Over 4,000 people have been lynched between 1882 and 1968 with a majority of them being African Americans. “The importance of this bill cannot be overstated,'' said Rush. ”From Charlottesville to El Paso, we are still being confronted with the same violent racism and hatred that took the life of Emmett and so many others." The bill was first introduced in 1900 by North Carolina Rep. George Henry White, the only black member in Congress.
"The passing of this bill will send a strong and clear message to the nation that we will not tolerate this bigotry." The bill was also co-sponsored by Democratic Senators and former 2020 Presidential candidates Kamala Harris of California and Cory Booker of New Jersey. “Lynchings were horrendous, racist acts of violence. For far too long Congress has failed to take a moral stand and pass a bill to finally make lynching a federal crime. This justice is long overdue,” Harris said in a statement. Cory Booker labeled lynching as “a pernicious tool of racialized violence, terror and oppression.” He added that there was no way Congress could wash away the stain of lynching on our nation but "we can ensure that we as a country make clear that lynching will not be tolerated,” said Booker.
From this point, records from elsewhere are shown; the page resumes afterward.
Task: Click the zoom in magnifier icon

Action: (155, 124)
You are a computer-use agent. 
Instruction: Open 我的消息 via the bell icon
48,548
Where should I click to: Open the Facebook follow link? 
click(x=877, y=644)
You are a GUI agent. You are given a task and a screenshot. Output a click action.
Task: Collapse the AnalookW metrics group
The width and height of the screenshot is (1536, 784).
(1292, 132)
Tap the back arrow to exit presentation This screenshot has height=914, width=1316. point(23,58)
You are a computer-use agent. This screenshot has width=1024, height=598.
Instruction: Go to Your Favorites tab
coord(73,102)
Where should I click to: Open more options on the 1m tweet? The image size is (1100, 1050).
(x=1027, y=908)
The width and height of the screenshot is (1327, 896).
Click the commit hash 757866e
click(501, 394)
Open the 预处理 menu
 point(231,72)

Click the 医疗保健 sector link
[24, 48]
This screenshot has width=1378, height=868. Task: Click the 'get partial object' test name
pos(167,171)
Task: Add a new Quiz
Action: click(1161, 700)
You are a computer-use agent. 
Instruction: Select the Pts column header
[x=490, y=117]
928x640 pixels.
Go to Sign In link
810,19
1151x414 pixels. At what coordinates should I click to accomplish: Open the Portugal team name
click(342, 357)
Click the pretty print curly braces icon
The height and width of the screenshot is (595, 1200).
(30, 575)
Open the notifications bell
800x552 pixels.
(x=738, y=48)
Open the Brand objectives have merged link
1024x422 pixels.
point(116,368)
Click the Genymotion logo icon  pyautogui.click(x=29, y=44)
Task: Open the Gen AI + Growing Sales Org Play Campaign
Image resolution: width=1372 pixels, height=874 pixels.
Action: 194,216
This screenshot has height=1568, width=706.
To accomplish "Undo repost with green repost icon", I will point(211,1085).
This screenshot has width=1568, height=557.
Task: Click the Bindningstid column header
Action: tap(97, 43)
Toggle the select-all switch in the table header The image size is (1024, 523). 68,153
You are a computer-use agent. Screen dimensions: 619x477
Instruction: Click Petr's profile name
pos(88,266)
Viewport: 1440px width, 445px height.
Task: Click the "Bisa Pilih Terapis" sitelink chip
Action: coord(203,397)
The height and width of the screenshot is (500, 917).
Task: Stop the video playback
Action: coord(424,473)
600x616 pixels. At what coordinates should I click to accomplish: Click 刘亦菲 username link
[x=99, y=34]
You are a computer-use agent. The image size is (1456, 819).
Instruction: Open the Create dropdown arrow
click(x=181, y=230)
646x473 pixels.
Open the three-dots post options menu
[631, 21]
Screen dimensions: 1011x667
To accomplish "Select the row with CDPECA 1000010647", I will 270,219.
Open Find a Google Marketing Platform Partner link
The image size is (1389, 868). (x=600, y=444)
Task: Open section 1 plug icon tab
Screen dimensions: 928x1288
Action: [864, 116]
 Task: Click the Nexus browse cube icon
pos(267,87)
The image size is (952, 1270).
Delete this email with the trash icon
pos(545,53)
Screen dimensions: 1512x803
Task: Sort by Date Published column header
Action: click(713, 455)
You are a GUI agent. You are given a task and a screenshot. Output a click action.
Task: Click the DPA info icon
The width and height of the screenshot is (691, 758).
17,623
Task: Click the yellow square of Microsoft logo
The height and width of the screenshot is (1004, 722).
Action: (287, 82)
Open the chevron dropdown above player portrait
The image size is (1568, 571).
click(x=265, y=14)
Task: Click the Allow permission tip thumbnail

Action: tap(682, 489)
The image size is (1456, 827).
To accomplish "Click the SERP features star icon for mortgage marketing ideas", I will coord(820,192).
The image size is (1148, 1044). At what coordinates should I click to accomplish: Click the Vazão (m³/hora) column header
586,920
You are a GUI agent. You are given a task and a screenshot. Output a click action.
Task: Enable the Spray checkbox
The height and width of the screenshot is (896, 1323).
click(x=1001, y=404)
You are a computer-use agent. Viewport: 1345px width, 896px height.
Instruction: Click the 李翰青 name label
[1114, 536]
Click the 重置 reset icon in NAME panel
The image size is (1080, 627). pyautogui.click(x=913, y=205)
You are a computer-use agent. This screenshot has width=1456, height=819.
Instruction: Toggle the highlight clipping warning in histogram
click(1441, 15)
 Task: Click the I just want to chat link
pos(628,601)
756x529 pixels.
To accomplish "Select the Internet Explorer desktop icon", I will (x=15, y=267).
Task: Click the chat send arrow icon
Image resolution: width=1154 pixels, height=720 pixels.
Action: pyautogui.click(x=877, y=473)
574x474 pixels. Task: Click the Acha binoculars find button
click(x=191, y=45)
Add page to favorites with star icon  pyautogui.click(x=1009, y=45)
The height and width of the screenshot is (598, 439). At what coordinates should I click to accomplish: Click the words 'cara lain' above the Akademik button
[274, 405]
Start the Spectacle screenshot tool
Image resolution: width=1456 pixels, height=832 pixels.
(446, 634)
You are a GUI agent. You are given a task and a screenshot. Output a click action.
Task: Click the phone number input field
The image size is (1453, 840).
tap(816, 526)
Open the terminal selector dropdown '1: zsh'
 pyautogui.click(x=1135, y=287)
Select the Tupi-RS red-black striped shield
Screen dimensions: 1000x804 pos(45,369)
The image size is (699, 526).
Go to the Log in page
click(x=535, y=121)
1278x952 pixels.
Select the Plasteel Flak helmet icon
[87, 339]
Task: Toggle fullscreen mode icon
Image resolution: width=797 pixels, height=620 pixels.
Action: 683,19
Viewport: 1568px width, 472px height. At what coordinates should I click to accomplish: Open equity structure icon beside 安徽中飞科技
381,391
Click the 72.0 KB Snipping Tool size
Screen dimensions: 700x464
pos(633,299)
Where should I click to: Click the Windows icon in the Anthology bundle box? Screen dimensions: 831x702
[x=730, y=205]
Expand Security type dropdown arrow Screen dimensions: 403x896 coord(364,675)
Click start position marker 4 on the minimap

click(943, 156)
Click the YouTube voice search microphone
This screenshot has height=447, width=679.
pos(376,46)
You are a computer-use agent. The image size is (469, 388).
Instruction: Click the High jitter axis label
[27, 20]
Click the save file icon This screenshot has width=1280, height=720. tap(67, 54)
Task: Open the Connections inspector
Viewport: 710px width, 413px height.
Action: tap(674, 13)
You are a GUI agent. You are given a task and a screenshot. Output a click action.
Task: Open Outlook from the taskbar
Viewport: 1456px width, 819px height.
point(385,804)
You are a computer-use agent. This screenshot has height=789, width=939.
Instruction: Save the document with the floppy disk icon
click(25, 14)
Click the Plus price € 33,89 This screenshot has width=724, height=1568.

Lynching is a stain on American history. That's why I was so proud to have steered the Emmett Till Anti-Lynching Act through @HouseJudiciary and to the House floor, where it passed almost unanimously. Thank you to @RepBobbyRush @RepKarenBass @LeaderHoyer @SenBooker @KamalaHarris pic.twitter.com/BhgBfJoYpP— (((Rep. Nadler))) (@RepJerryNadler) February 26, 2020
Bennie Thompson, a Democrat who represents the area Till was murdered said, "No matter the length of time, it is never too late to ensure justice is served." House Majority Leader Steny Hoyer echoed similar words after the bill was passed. "It is never too late to do the right thing and address these gruesome, racially motivated acts of terror that have plagued our nation’s history," said Hoyer. He called on other lawmakers to "renew our commitment to confronting racism and hate.''
4 House members voting No on Emmett Till Antilynching Act:— Craig Caplan (@CraigCaplan) February 26, 2020
“Make no mistake, lynching is terrorism. While this reign of terror has faded, the most recent lynching (in the United States) happened less than 25 years ago," said Democratic Representative Karen Bass of California, who chairs the Congressional Black Caucus. Kristen Clarke, president of the Lawyers’ Committee for Civil Rights Under Law, said the bill "marks a milestone in the long and protracted battle against white supremacy and racial violence in our country." House Speaker Nancy Pelosi also praised the move and said it was also an acknowledgment of the racism in America. “We cannot deny that racism, bigotry, and hate still exist in America,” said Nancy Pelosi referring to the 2017 neo-nazi nationalist rally in Charlottesville, among other recent incidents.